L’interesse nel trovare la risposta risiede nel fatto che il nostro corpo produce una sostanza simile a quella presente nella cannabis, da cui prende il nome: endocannabioide. Si tratta, in realtà, di un’intera classe di composti che assolvono compiti diversi, tra i quali attenuare le sensazioni dolorose e rinforzare il desiderio di sensazioni piacevoli.
La conoscenza del funzionamento a livello molecolare di queste molecole ha permesso di sviluppare una serie di nuovi farmaci che ne bloccano la funzione.

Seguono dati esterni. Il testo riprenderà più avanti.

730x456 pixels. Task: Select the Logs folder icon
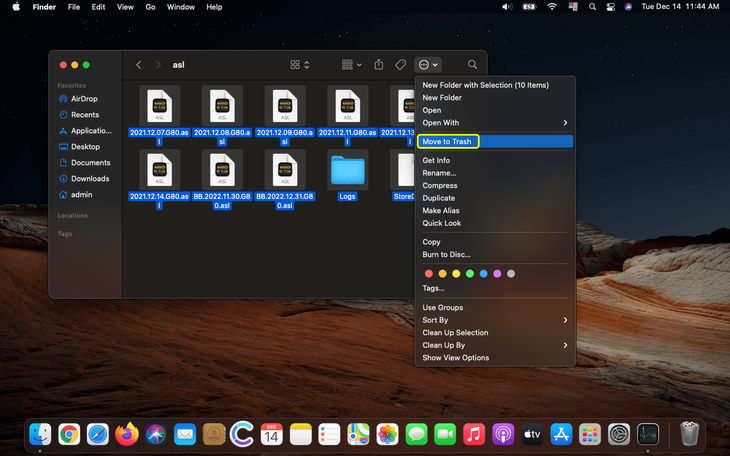pos(347,170)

La sperimentazione animale, pubblicata sulla rivista medica Lancet, ha dimostrato che le cavie che assumono questo farmaco non solo mangiano di meno, ma nutrono un interesse minore nei confronti dei cibi più gustosi.
Dal momento che gli endocannabioidi provocano sensazioni piacevoli, inizialmente si pensava che il blocco del loro meccanismo d’azione agisse semplicemente diminuendo l’interesse verso i cibi appetitosi. In realtà, gli studi hanno dimostrato che non solo influenza direttamente la sensazione di sazietà ma agisce anche a livello di tessuto adiposo, facilitando il consumo dei grassi.

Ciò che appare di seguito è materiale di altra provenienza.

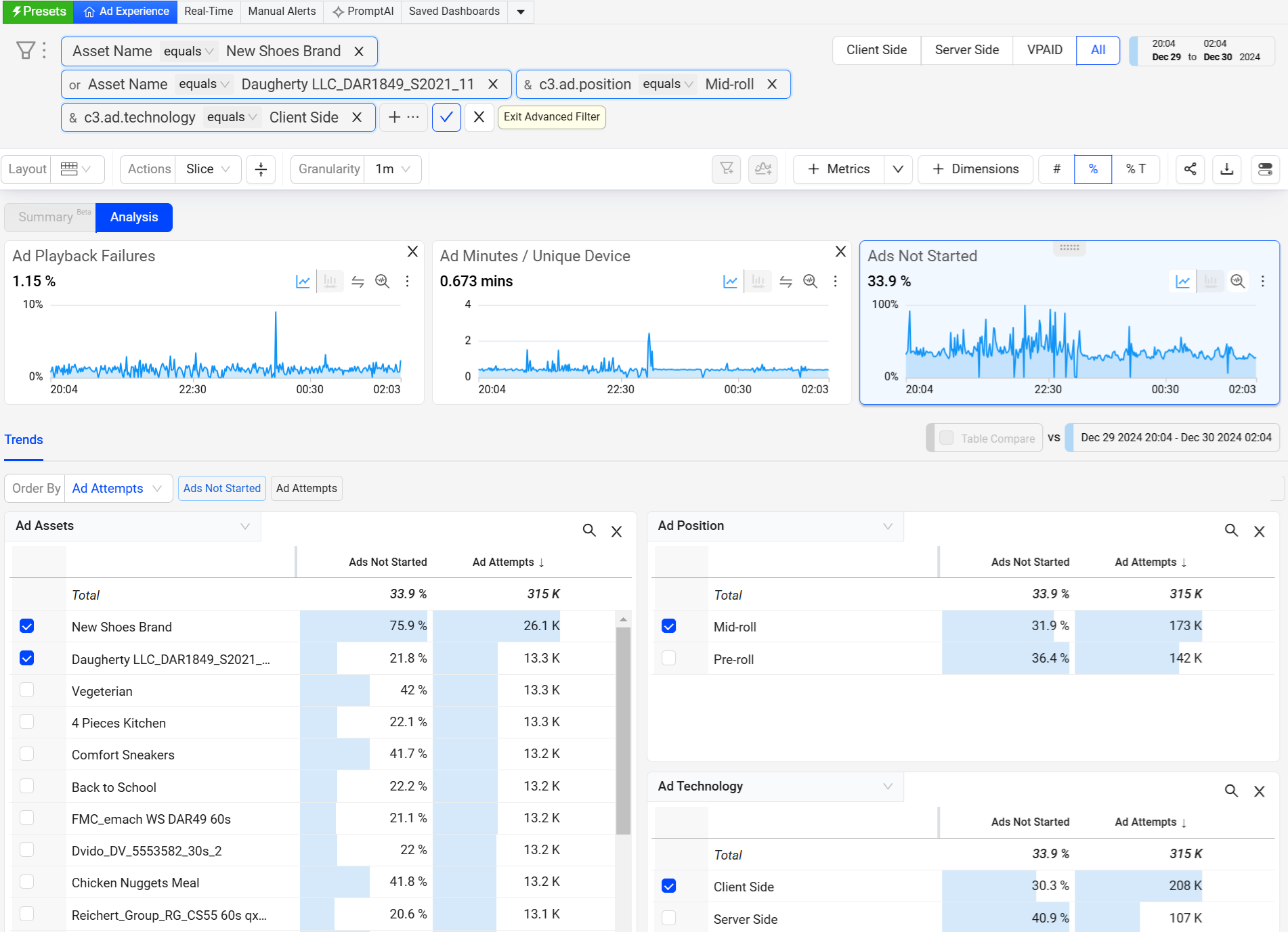Check the Pre-roll ad position checkbox
The image size is (1288, 932).
[x=669, y=659]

Chi potrà utilizzare questo farmaco? Innanzitutto, è necessario aspettare l’esito della sperimentazione che ne valuterà la sicurezza, le dosi adeguate e l’efficacia nell’uomo. In secondo luogo, gli studi preliminari e la conoscenza chimica della molecola permettono di prevedere che con molta probabilità non sarà un farmaco adatto alle persone ansiose, poiché agisce sui centri che regolano la sensazione di ansia.
Un'altra classe di molecole interessanti sono le proteine disaccoppianti presenti nelle piccole centrali energetiche delle nostre cellule, i mitocondri. Questi organelli trasferiscono l’energia ricavata da zuccheri e grassi nelle pile elettriche delle cellule, l’ATP, utilizzate da tutti gli altri apparati cellulari. Il sistema prevede una procedura di trasferimento degli elettroni che trasportano l’energia attraverso diversi dispositivi molecolari, fino ad arrivare ad accumularli nell’ATP. Le proteine disaccoppianti si intrufolano tra i dispositivi provocando la dispersione degli elettroni, la cui energia si consuma con il movimento cinetico all’interno della cellula, liberando calore. Queste proteine sono state identificate inizialmente nel grasso bruno, deputato al riscaldamento del nostro organismo e alcuni gruppi di ricerca le stanno studiando in vista di poterne sfruttare la funzione in terapia, in quanto permettono di bruciare molta energia e, quindi, facilitare il consumo di grassi.
Su questo versante, è stato scoperto che agendo su un recettore dell’adrenalina (quello beta-adrenergico), si aumenta la produzione delle proteine disaccoppianti, il calore prodotto dalle cellule e il consumo di grassi.